Related works

A Graph Theoretic Additive Approximation of Optimal Transport (LMR algorithm)

Related functions: cot.transport_lmr()

Abstract

Transportation cost is an attractive similarity measure between probability distributions due to its many useful theoretical properties. However, solving optimal transport exactly can be prohibitively expensive. Therefore, there has been significant effort towards the design of scalable approximation algorithms. Previous combinatorial results [Sharathkumar, Agarwal STOC ’12, Agarwal, Sharathkumar STOC ’14] have focused primarily on the design of near-linear time multiplicative approximation algorithms. There has also been an effort to design approximate solutions with additive errors [Cuturi NIPS ’13, Altschuler et al. NIPS ’17, Dvurechensky et al. ICML ’18, Quanrud, SOSA ’19] within a time bound that is linear in the size of the cost matrix and polynomial in \(C/\delta\); here \(C\) is the largest value in the cost matrix and \(\delta\) is the additive error.

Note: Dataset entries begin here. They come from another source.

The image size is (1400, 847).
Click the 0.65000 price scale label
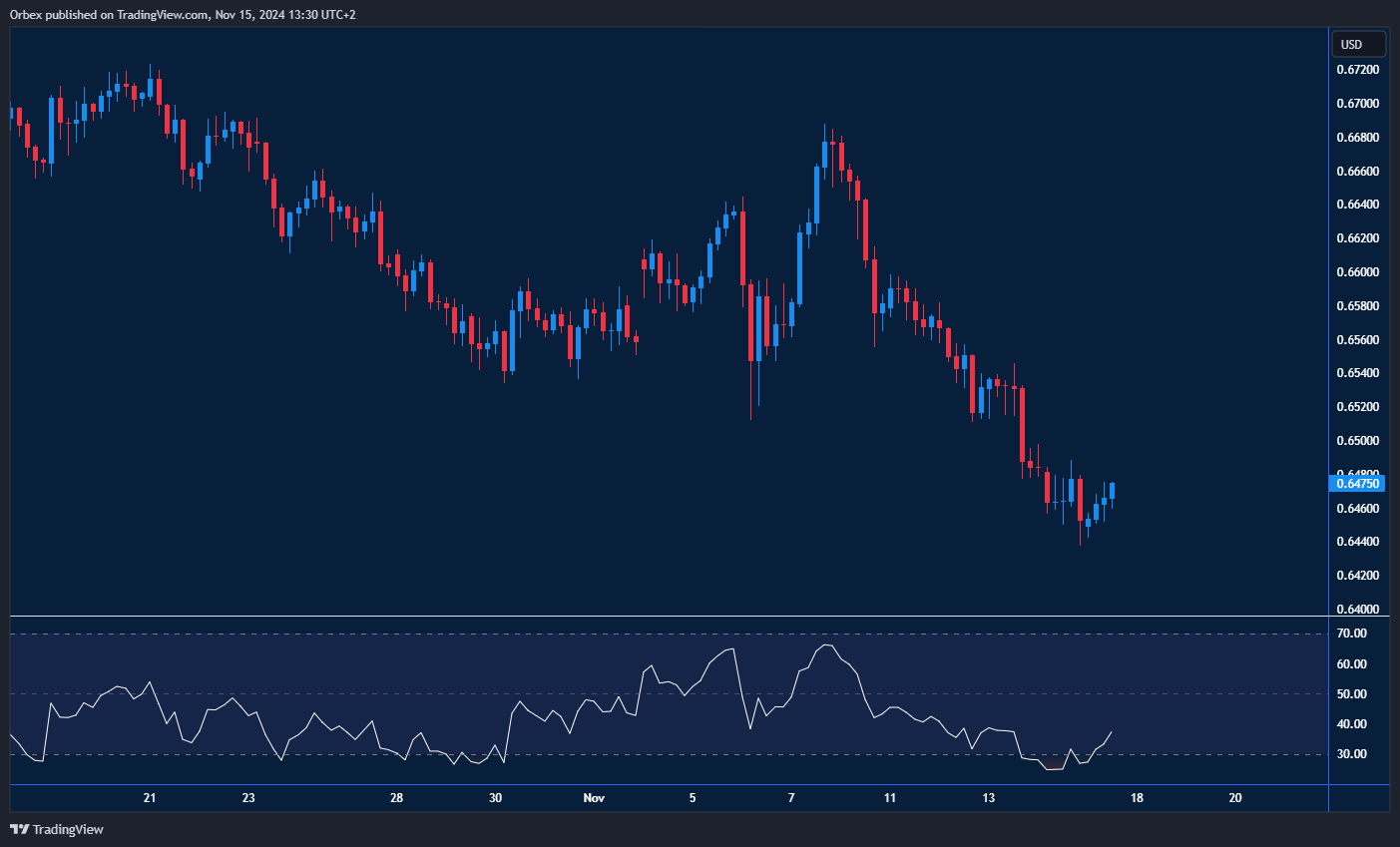click(1357, 441)
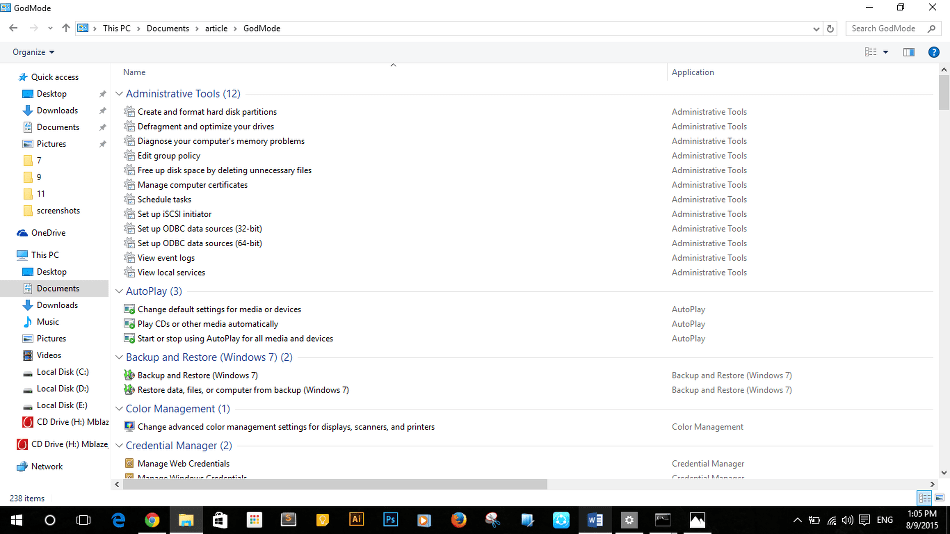Select Downloads under This PC
The width and height of the screenshot is (950, 534).
(57, 305)
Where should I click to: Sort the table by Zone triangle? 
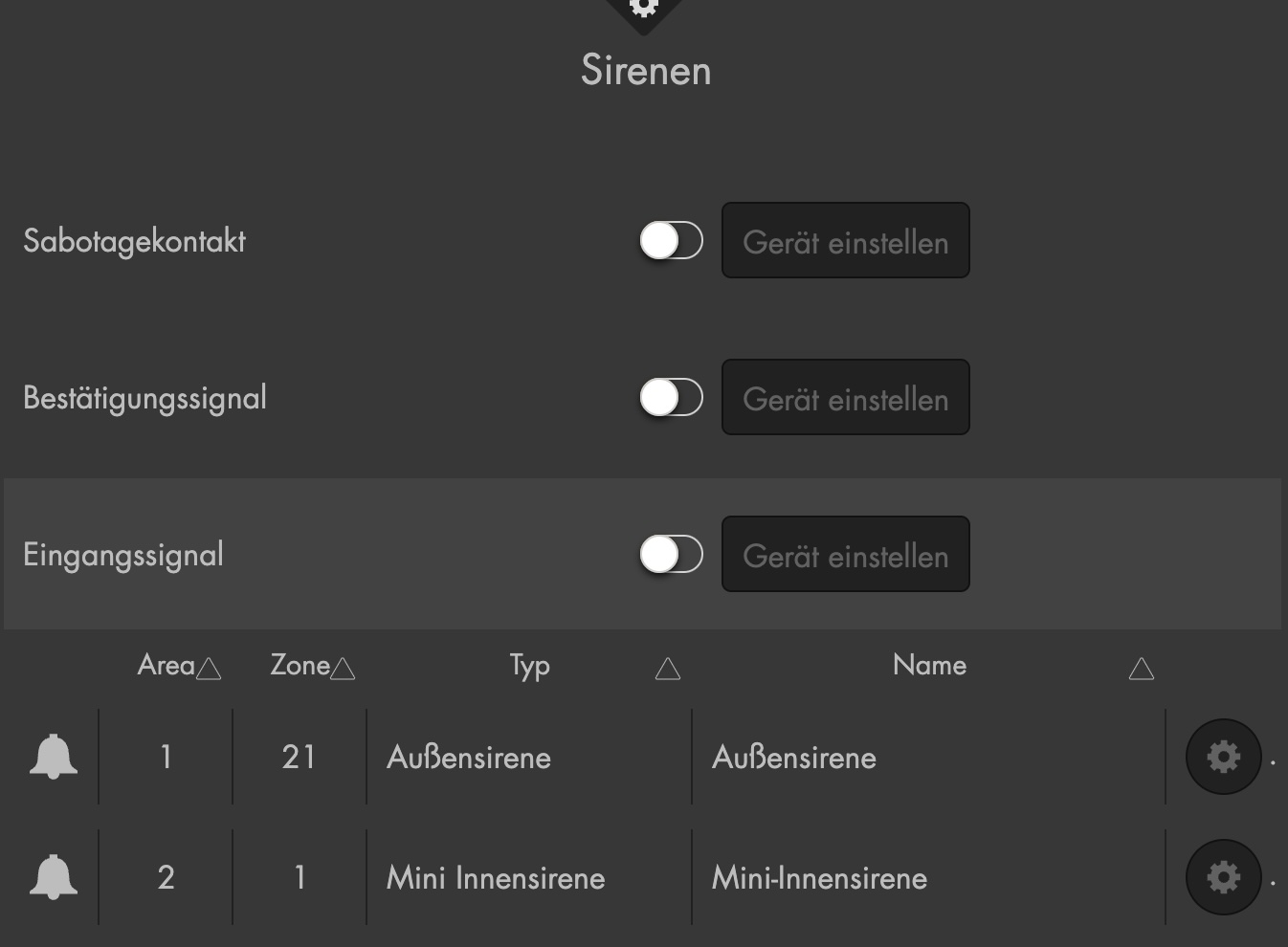coord(343,669)

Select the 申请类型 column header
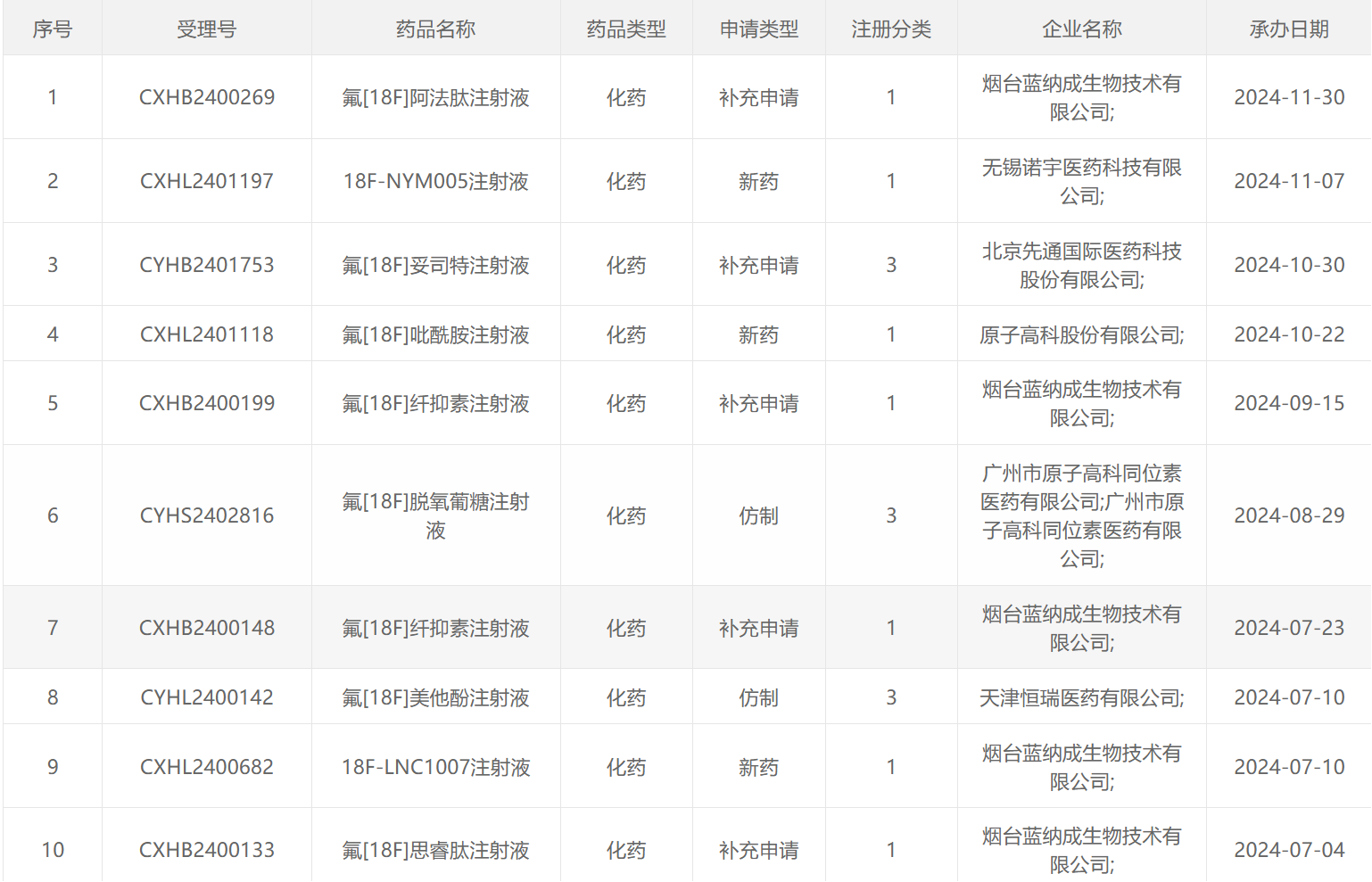758,29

We present an adaptation of the classical graph algorithm of Gabow and Tarjan and provide a novel analysis of this algorithm that bounds its execution time by \(O(n^2 C/\delta + nC^2/\delta^2)\). Our algorithm is extremely simple and executes, for an arbitrarily small constant \(\varepsilon\), only \(\lfloor 2C/((1−\varepsilon)\delta)\rfloor+1\) iterations, where each iteration consists only of a Dijkstra-type search followed by a depth-first search. We also provide empirical results that suggest our algorithm is competitive with respect to a sequential implementation of the Sinkhorn algorithm in execution time. Moreover, our algorithm quickly computes a solution for very small values of δ whereas the Sinkhorn algorithm slows down due to numerical instability. [Full Paper]

Contributions

Novel Algorithm: The LMR algorithm adapts the classical Gabow-Tarjan cost-scaling approach, providing a new analysis that bounds its execution time by \(O(n^2 C/\delta + nC^2/\delta^2)\).

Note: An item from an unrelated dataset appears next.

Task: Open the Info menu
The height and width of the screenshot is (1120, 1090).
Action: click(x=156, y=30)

_images/lmr_tab.png — Table of execution time bounds.

Efficiency: The algorithm executes a limited number of iterations, each involving a Dijkstra-type search followed by a depth-first search. This makes it computationally efficient for very small values of the approximation parameter \(\delta\).
Empirical Results: The paper presents empirical results demonstrating that the proposed algorithm is competitive with the Sinkhorn algorithm, especially for small \(\delta\) values where the Sinkhorn algorithm suffers from numerical instability.

Experimental Results

The experimental results validate the theoretical bounds and show that the proposed algorithm outperforms existing methods in terms of both execution time and “number of iterations”.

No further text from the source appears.